:: Aim of the task ::
Your task is to repeat exactly the lines from the one with "Enable the Lock all padlock" through the end of the records, both included; please leave the pictures out.

____

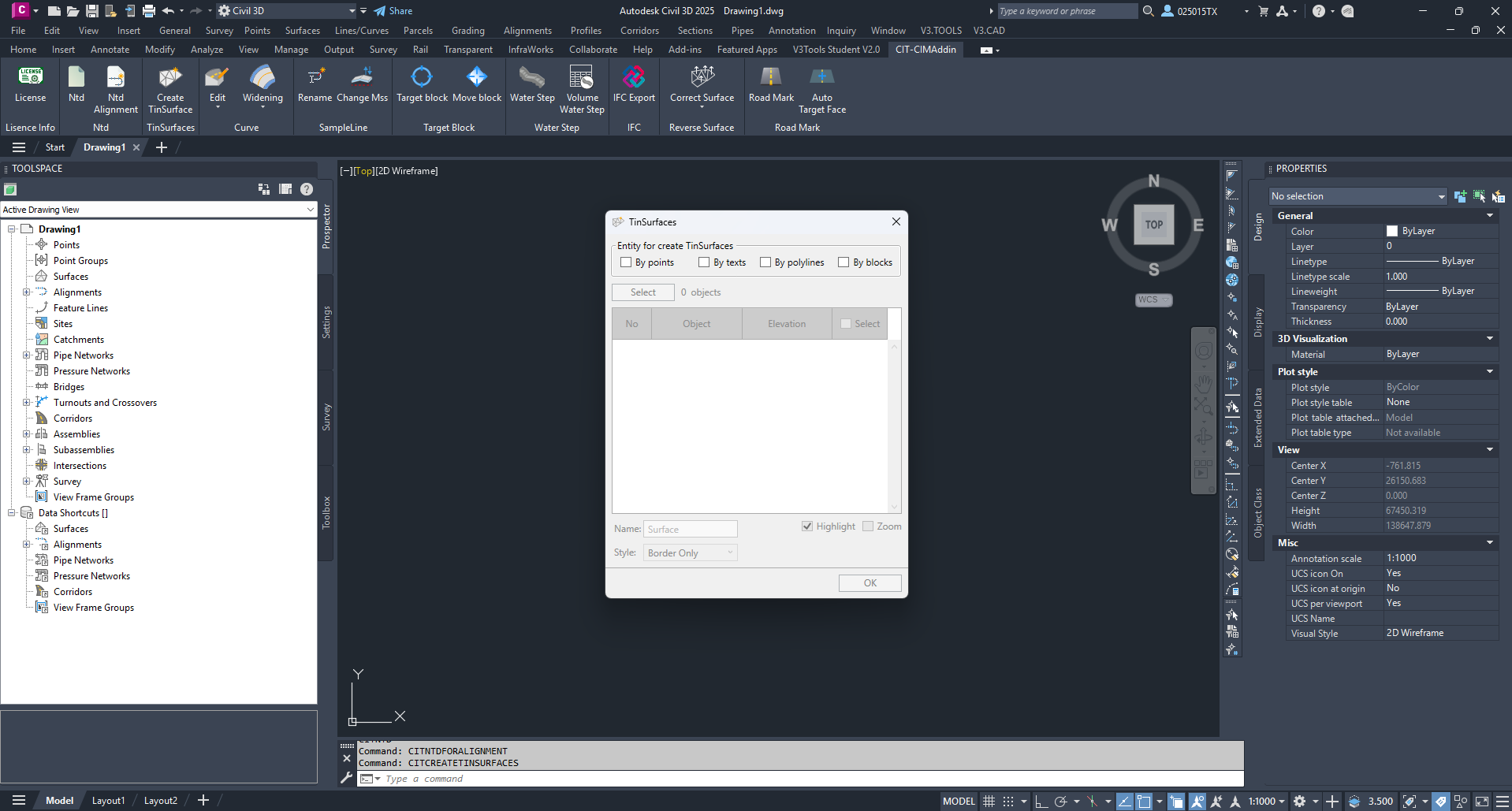This screenshot has width=1512, height=811.
Task: Open the Active Drawing View dropdown
Action: [158, 210]
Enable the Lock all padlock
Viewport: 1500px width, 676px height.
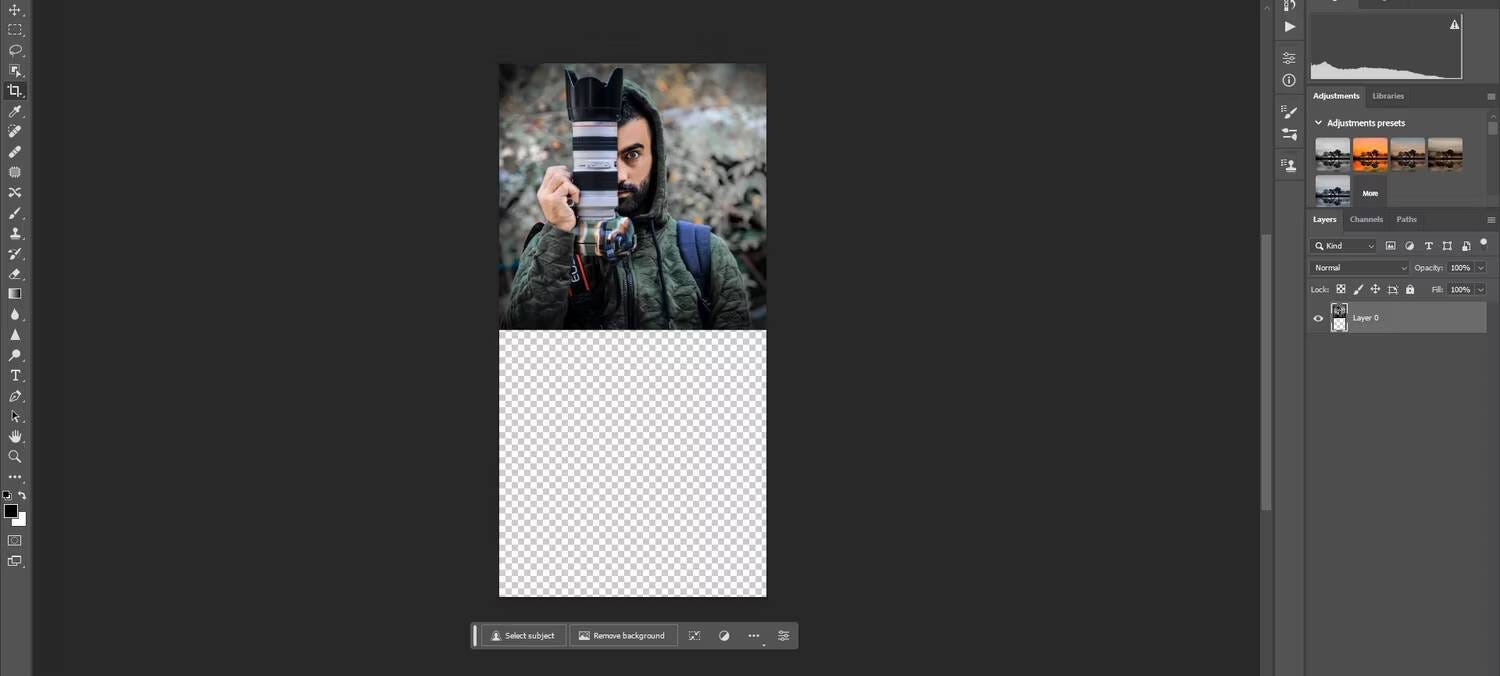click(x=1410, y=289)
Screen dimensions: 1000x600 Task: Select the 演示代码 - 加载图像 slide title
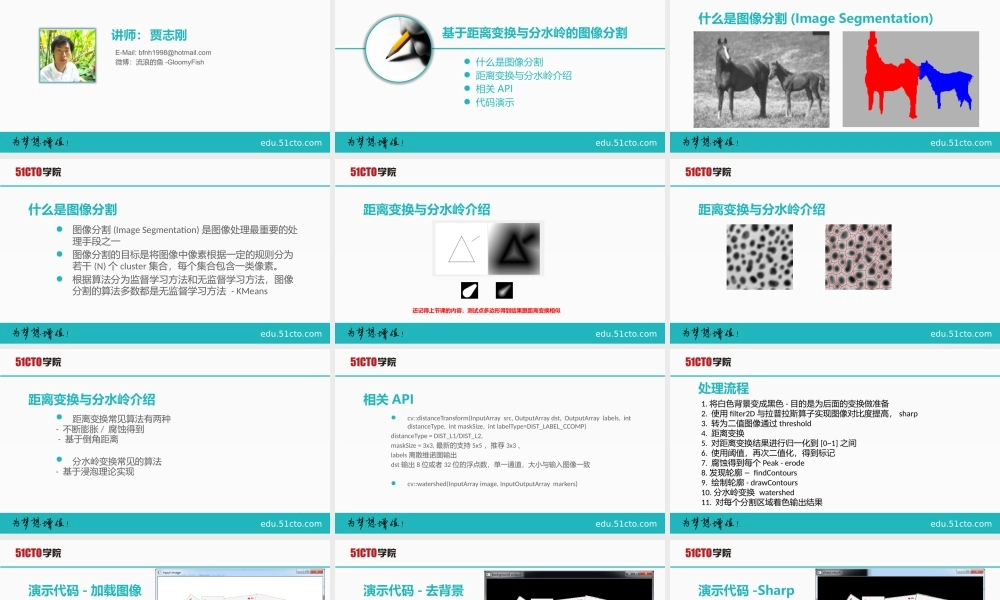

____

:: Result of the task ::
Enable the Lock all padlock
Viewport: 1500px width, 676px height.
click(x=1410, y=289)
Screen dimensions: 1000x600 Task: Select the 演示代码 - 加载图像 slide title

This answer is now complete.